D’un geste de révolte, Jean refusa la cruelle besogne. Cette pauvre bête agonisante, oh ! non, non ! Son premier mouvement venait d’être de fuir, d’emmener Maurice, pour ne prendre part ni l’un ni l’autre à l’affreuse boucherie. Mais, en voyant son compagnon si pâle, il se gronda ensuite de sa sensibilité. Après tout, mon Dieu ! Les bêtes, c’était fait pour nourrir les gens. On ne pouvait pas se laisser mourir de faim, quand il y avait là de la viande. Et il fut content de voir Maurice se ragaillardir un peu à l’espoir qu’on dînerait, il dit lui-même de son air de bonne humeur :

— Ma foi, non, je n’ai pas d’idée, et s’il faut le tuer, sans lui faire du mal…
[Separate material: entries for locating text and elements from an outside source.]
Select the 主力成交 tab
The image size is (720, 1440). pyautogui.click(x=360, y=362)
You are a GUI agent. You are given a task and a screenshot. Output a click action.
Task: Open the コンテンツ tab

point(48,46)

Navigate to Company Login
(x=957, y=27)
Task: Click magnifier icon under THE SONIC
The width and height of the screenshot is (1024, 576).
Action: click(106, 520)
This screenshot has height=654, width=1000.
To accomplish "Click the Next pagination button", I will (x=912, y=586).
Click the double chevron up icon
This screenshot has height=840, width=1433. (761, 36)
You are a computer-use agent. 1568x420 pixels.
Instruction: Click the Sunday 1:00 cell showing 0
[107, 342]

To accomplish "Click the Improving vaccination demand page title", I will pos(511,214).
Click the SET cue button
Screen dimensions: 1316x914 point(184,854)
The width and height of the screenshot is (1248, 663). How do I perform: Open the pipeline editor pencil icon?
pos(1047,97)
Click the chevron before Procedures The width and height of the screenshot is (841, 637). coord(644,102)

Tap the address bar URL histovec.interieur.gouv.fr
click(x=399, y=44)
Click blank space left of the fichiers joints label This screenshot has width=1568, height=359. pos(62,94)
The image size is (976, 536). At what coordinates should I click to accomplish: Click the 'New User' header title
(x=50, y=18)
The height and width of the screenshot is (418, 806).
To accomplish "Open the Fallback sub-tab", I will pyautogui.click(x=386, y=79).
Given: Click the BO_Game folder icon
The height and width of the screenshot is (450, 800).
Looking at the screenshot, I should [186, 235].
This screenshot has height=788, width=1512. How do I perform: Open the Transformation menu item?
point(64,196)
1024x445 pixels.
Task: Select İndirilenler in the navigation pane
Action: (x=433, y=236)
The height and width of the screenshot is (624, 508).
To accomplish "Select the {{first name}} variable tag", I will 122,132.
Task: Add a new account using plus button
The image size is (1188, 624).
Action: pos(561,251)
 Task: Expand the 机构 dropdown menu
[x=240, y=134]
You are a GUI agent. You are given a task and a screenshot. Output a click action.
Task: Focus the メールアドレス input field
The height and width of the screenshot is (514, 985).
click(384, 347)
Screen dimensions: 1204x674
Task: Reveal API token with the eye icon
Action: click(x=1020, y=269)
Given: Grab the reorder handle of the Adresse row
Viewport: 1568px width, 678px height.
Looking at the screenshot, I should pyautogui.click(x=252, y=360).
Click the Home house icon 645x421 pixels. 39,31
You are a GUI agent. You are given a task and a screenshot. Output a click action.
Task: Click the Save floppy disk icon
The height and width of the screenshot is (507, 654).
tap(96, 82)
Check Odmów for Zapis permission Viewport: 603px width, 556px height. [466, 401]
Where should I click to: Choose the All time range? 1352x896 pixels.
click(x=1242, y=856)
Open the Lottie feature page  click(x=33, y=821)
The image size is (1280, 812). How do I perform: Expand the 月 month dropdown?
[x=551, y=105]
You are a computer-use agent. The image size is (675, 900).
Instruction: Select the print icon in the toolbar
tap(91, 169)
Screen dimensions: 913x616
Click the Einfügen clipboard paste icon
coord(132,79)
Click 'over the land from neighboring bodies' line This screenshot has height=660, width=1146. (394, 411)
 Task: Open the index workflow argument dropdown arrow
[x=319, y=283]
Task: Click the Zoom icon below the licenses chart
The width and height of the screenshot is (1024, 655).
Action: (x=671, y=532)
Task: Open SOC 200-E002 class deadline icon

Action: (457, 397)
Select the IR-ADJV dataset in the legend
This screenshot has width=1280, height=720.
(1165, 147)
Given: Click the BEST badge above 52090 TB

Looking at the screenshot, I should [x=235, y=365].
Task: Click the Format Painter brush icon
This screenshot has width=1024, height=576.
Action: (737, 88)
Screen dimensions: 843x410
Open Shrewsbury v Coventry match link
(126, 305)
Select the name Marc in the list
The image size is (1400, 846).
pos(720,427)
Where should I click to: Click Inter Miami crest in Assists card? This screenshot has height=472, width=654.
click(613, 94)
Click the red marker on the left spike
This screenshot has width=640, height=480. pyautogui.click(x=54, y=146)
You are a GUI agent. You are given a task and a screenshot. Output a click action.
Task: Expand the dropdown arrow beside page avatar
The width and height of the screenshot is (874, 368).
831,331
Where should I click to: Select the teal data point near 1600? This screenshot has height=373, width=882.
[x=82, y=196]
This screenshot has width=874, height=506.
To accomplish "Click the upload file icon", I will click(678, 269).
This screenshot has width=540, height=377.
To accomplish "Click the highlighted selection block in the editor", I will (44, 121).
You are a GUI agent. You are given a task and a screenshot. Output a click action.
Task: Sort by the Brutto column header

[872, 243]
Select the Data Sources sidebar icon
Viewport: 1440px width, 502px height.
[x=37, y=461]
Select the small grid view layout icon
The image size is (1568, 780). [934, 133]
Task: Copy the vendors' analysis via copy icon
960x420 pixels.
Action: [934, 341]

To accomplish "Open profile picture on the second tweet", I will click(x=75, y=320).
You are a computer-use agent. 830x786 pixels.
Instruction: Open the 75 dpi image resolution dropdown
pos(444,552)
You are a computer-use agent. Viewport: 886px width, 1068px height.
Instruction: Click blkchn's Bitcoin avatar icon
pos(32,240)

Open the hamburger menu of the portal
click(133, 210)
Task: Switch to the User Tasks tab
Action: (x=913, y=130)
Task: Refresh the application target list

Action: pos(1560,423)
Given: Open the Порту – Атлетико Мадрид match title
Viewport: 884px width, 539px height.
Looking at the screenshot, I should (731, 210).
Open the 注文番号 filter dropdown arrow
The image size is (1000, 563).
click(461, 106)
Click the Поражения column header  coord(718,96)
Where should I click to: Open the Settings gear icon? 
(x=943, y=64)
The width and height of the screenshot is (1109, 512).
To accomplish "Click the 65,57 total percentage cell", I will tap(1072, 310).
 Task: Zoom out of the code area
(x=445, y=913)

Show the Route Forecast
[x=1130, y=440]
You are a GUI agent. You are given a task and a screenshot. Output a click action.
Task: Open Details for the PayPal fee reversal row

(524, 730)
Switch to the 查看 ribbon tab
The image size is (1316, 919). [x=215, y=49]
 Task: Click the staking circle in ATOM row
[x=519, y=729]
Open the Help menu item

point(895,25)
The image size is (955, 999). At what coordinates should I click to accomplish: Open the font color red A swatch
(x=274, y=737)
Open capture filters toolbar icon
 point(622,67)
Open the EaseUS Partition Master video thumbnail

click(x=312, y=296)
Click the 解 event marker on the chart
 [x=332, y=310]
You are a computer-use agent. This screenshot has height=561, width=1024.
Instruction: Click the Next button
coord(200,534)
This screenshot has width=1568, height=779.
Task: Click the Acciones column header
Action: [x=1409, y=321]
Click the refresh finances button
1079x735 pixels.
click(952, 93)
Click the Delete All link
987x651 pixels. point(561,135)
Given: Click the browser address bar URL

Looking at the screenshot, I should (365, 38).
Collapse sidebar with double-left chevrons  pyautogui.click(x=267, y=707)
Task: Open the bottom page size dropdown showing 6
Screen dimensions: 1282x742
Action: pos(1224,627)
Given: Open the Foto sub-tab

— Oh ! moi, je m’en fiche, interrompit Lapoulle. Vous allez voir !

Quand les deux nouveaux venus se furent assis dans le fossé, l’attente recommença. De temps à autre, un des hommes se levait, s’assurait que le cheval était bien toujours là, tendant le cou vers les souffles frais de la Meuse, vers le soleil couchant, pour en boire encore toute la vie. Puis, enfin, lorsque le crépuscule vint lentement, les six furent debout, dans ce guet sauvage, impatients de la nuit si paresseuse, regardant de toutes parts, avec une inquiétude effarée, si personne ne les voyait.